In the determination of the coefficients or K's the digital speech data on line 200 is subjected to a different analysis process. Thus, the data on line 200 is connected first to a novel limited window 238 which conditions the data for the calculation of the coefficients. The limited window 238 takes advantage of the empirically determined fact that, for the coefficient calculations, the digital speech data located at either end of the window can be effectively deleted, limiting the number of samples of the digital speech data needed for the calculations. Thus, as will be further discussed below, the limited window 238 provides a properly windowed abbreviated frame of data for the coefficient calculations. The truncated and windowed digital data on line 240 is then subjected to a conventional and well known linear prediction analysis and, therefore, is connected to a conventional autocorrelator 242 which generates intermediate autocorrelation coefficients on output line 244 further connected to a matrix solution section 246 which generates the K coefficients on line 206, a power term on line 204 and an error term (DAA) on a line 248 which is subsequently used in the voiced/unvoiced decision, as will be discussed below.

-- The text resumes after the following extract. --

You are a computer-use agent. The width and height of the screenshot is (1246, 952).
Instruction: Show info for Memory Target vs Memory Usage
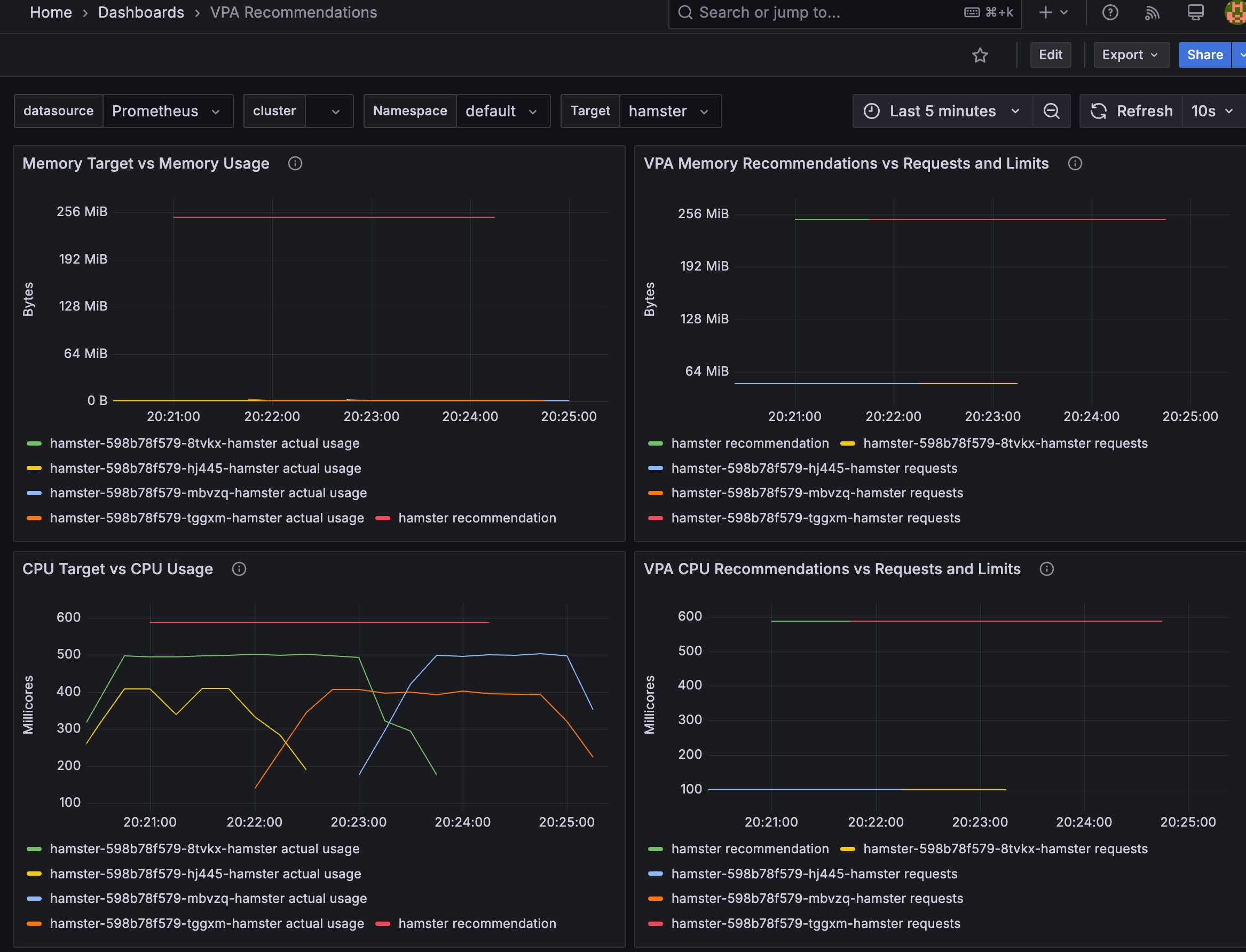coord(295,164)
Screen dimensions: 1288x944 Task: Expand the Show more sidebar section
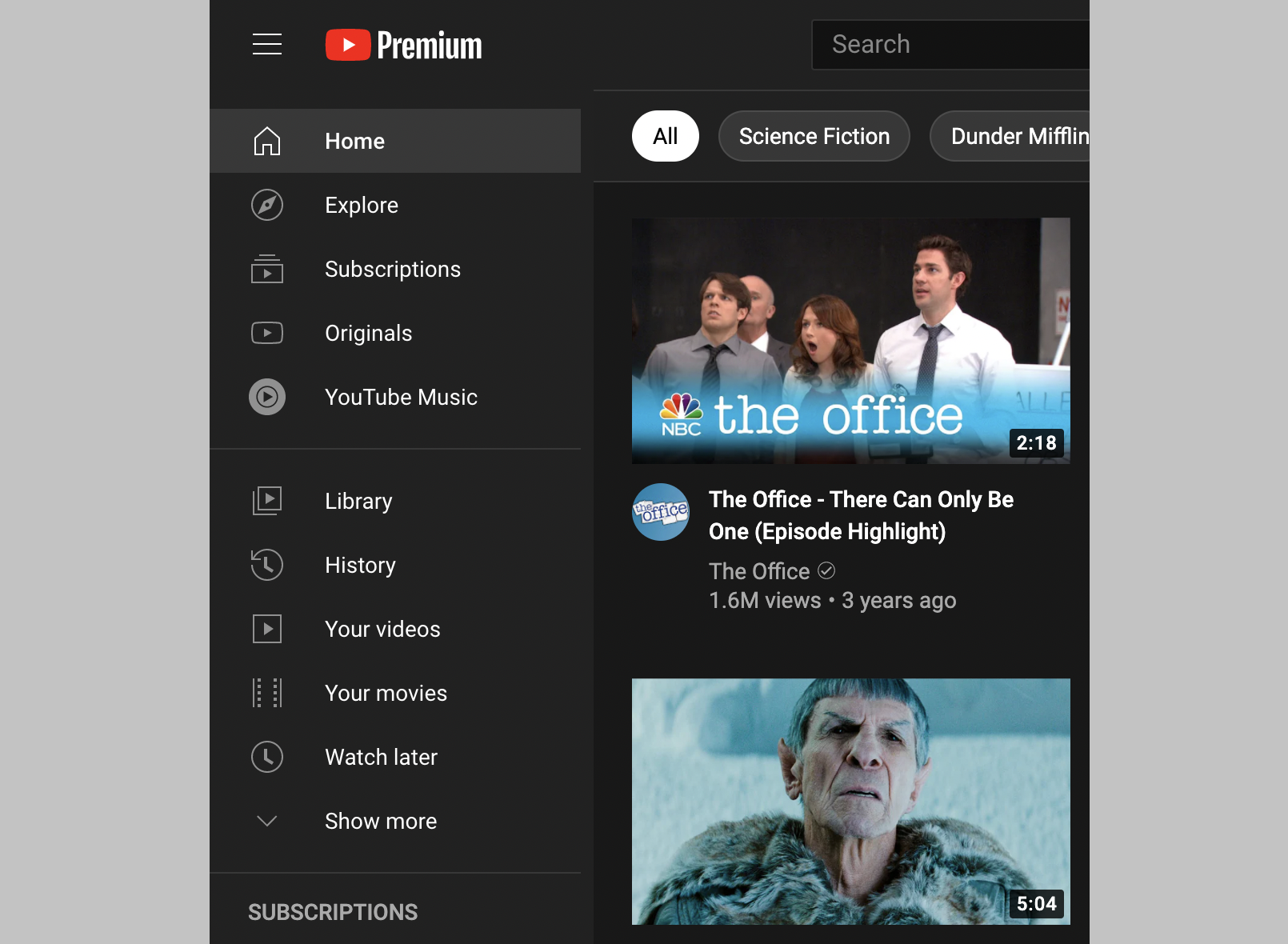point(380,821)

The autocorrelator 242 and matrix solution section 246 are constructed in accordance with conventional design techniques for a linear prediction solution such as discussed in Makhoulaad Wolf, "Linear Prediction and the Spectral Analysis of Speech", NTIS, AD-749066, Bolt, Beranek and Neuman, Inc., Cambridge, Mass., RBN Rep. 2304, August 1972. See also U.S. Pat. Nos. 3,624,302 and 3,631,520. The error term DAA is a conventional output of the least mean squares analysis of the matrix solution and is well known though it may not be utilized in systems of the prior art.

The third analysis technique is making the voiced/unvoiced decision. In making the voiced/unvoiced decision, a plurality of factors are examined in a particular order of priority and, a superior factor decision is deemed determinative of the voiced/unvoiced decision. However, the examination of a factor may not result in a decision in which case the following factor is examined. Thus, if a particular factor determines that the digital speech input is representative of unvoiced speech, the remaining inferior factors are not considered. But, each of the factors are variable, and a voiced/unvoiced decision is dependent upon the factor falling outside of an "ambiguous range". If the factor value is within the ambiguous range the other factors are sequentially examined to determine whether or not they also fall within their individual ambiguous ranges. Normally, for any given frame of digital speech input data, the voiced/unvoiced decision can be made. But when all the factors are within their ambiguous ranges, the decision is to use the pitch number generated on line 234 as that appears to be the best use of all the analytical data.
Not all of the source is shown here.